“I saw no more,” Tomas said. “I went down and broke the lock of the small lodge there. And I made a brand of a handle and cloth wrapped about it and I laid it in the ashes until it was alight. Then I came up the lawn to the big house and crashed in the glass and stepped in with the fire.”
Screams and glass shattering and the barking of the dogs and the astonished cry of Lucius Stafford announced him. The emperor raised his hand as though to call forth bolts of lightning. His companions held up theirs as if to hold firm the beautiful reality of the women in their power, but the goddesses had leapt down and were running naked in all directions. Tomas waved the firebrand in zigzag and briefly marked the air as he walked forward. The Romans backed away. They called out for him to stop. He struck the face of one of them with the burning wand and he fell writhing to the ground. Then he saw across the room that Blath had seen and recognized him and was standing there with her arms across herself, unsure of whether to stay or run. And the room was suddenly full of people and the firebrand was wrestled from him and fell on the carpet and spread flame. There were two men on his chest. There was another struck him in the ribs with a wooden baton. Smoke was thick. Flames ate up the curtains. Tomas could no longer see Blath or any of the women. He cried out her name. He kicked aside one who came at him low and saw the man’s head twist sharply back as though the neck were broken.
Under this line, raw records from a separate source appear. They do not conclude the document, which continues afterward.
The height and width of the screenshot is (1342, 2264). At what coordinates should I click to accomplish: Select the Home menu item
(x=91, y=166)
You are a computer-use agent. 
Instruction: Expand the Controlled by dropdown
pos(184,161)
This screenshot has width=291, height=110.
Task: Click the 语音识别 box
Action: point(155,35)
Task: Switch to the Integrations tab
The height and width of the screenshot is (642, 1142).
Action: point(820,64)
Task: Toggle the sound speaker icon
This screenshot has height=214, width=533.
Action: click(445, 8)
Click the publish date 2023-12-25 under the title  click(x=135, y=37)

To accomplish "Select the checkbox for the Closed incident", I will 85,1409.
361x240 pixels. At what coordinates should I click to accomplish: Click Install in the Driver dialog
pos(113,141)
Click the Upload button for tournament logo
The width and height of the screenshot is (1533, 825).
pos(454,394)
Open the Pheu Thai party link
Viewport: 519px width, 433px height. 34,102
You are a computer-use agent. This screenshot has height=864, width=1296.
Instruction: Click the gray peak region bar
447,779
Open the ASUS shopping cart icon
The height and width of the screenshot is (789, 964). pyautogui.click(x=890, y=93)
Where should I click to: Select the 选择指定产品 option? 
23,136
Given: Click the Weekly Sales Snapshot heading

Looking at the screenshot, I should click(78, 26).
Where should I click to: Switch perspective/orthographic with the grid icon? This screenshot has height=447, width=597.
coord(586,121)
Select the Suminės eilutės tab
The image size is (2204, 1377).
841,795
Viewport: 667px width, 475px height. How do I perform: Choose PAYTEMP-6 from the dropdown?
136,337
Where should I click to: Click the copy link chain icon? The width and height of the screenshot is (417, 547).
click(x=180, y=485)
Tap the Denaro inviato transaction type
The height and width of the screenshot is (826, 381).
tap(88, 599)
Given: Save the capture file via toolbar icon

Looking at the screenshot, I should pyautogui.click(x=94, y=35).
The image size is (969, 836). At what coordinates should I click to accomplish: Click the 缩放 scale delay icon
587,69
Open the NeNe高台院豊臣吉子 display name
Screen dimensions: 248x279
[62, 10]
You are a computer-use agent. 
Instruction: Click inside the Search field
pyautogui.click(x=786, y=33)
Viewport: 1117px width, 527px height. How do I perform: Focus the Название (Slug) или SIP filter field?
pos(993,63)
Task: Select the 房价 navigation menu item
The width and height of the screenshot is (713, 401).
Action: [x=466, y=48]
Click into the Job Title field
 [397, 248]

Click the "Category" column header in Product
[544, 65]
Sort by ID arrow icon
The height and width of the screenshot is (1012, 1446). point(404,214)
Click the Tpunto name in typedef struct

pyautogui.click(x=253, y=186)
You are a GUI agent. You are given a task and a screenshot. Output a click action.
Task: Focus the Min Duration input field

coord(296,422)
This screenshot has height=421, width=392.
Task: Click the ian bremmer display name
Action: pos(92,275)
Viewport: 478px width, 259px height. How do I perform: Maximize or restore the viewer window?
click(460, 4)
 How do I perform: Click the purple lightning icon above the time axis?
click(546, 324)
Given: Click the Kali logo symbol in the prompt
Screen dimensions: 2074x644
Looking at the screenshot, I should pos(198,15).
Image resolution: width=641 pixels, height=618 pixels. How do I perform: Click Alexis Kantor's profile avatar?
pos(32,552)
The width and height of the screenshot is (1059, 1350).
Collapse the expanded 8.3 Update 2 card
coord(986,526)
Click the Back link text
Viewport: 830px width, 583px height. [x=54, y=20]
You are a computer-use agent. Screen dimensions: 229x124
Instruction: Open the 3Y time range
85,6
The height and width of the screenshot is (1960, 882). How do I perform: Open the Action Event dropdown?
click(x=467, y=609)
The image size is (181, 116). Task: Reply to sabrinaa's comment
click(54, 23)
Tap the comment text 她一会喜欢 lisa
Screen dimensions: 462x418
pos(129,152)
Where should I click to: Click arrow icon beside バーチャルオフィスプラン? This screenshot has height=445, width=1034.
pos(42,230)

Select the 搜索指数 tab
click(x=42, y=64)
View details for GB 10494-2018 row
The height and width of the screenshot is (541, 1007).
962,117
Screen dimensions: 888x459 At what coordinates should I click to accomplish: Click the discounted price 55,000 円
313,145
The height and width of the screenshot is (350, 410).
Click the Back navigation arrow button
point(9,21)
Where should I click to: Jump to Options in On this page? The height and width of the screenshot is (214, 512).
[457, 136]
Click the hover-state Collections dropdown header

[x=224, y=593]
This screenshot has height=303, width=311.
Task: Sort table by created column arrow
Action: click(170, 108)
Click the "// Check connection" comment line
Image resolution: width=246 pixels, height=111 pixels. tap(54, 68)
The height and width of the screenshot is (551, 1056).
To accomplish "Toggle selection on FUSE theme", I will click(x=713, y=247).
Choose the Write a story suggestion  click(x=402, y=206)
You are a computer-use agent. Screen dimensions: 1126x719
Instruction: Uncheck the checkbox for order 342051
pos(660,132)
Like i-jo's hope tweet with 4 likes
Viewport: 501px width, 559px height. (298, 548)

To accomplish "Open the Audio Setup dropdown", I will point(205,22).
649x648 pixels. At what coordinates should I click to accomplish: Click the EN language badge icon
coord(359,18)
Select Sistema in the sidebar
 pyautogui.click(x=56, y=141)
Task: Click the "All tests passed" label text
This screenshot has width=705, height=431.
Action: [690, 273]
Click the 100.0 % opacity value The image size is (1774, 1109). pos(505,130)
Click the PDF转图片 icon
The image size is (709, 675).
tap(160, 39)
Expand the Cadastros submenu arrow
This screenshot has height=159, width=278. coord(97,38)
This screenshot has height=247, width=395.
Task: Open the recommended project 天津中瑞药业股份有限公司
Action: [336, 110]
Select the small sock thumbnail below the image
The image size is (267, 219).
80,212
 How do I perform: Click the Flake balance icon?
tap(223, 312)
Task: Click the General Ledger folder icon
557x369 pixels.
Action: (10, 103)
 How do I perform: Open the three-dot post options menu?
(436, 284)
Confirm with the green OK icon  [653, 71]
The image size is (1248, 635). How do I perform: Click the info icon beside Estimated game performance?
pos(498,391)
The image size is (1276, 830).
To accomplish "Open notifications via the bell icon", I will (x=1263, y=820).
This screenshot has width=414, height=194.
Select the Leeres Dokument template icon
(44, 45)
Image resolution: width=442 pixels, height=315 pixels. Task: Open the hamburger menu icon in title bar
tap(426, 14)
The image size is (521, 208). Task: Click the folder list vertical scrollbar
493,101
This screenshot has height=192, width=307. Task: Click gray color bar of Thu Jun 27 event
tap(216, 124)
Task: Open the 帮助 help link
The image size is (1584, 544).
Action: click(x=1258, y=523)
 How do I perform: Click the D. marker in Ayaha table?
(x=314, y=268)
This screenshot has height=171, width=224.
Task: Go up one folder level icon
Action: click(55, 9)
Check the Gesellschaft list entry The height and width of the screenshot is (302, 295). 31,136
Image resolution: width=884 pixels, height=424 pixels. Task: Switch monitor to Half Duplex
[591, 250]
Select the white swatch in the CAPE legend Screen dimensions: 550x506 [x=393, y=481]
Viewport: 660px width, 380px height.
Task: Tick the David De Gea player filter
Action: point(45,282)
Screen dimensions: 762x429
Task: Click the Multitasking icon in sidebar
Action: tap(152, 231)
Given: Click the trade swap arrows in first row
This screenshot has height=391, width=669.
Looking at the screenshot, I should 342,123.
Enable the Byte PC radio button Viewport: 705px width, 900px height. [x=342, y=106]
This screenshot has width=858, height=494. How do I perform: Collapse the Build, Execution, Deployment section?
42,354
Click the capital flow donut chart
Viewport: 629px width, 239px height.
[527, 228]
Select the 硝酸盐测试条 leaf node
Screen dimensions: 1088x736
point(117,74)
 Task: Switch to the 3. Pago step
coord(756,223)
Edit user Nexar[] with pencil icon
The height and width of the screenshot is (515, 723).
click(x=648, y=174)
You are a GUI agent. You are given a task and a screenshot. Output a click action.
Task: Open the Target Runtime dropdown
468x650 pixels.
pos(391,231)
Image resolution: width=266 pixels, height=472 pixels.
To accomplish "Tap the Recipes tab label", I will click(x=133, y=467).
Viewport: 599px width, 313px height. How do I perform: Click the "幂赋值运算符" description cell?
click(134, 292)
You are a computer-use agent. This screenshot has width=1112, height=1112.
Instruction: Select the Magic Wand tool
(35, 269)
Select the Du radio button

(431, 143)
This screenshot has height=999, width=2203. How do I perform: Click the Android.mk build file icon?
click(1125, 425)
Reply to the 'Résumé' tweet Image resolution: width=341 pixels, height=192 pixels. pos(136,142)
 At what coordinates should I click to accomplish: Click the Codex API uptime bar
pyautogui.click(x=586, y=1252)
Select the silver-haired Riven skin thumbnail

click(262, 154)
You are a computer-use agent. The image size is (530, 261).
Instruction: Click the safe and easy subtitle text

Then from behind he was hit with the blow of a poker and the room spun sideways and he fell senseless to the floor.
“When I awoke I was in Limerick gaol,” he said.
He said it in a whisper to his father in the small hours when the others were sleeping and the sea sighed in rhythm as though rocking the world.
“They had me there as a robber.” He felt his wrists when he told it, and Francis Foley saw the marks of irons on them. “I was I don’t know how long in a place dark and wet no bigger than half the cart. It was a place of nothing. No bench, no bed, nothing. I stood in my own shit. I cold not see my hand. I was in a place like under the world. Once in the day they slid back the hatch and threw in what I was to eat and it landed in the dirt many times until I learned to listen for it coming. There was a silvery kind of light for a moment then. Then it was gone. That was how I knew it was another day passed. I counted them then. When I had counted a hundred I thought it was forever. I thought they would release me. They would come any minute. But they did not. I began to count again. I tried to count each minute of each day and fell asleep standing and fell down along the wall and woke with my face in muck and counted again.”
Tomas stopped. They gazed dimly at the night sky awhile.
“There were four hundred and thirty-seven days like that in that darkness and dirt,” he said when he started again.
“Oh God,” the old man said. “Oh God.” Teige awoke then and listened without stirring.
“I thought,” Tomas said, “they had forgotten me, and I hammered on the door until my fists were numb. I beat my head against it. Still none came. I think they took days away and did not come at all, for sometimes I counted the day longer than it could have been. Or it was that my mind was wandering. I thought of Teige and the twins then with the gypsies. I thought of the white pony racing on the sands and how Teige would surely win. I thought of Blath and where she could be and did she know if I was living or dead. I tried sometimes to see the patterns of the stars in the blackness, but my mind failed me. I could tell rough seasons by the cold in the floor or how the smells thickened and rose. But the darkness, the darkness,” he said, “that is…”
His head bowed then and his shoulders curved. His father placed a hand upon his back. The sea sighed. They said no more that night. Teige closed his eyes tight and drifted uneasily to sleep.
What he told them the next evening was how one day without warning the footsteps approached and the hatch was not opened, the door was. Two men reached in and lifted him out of the cell.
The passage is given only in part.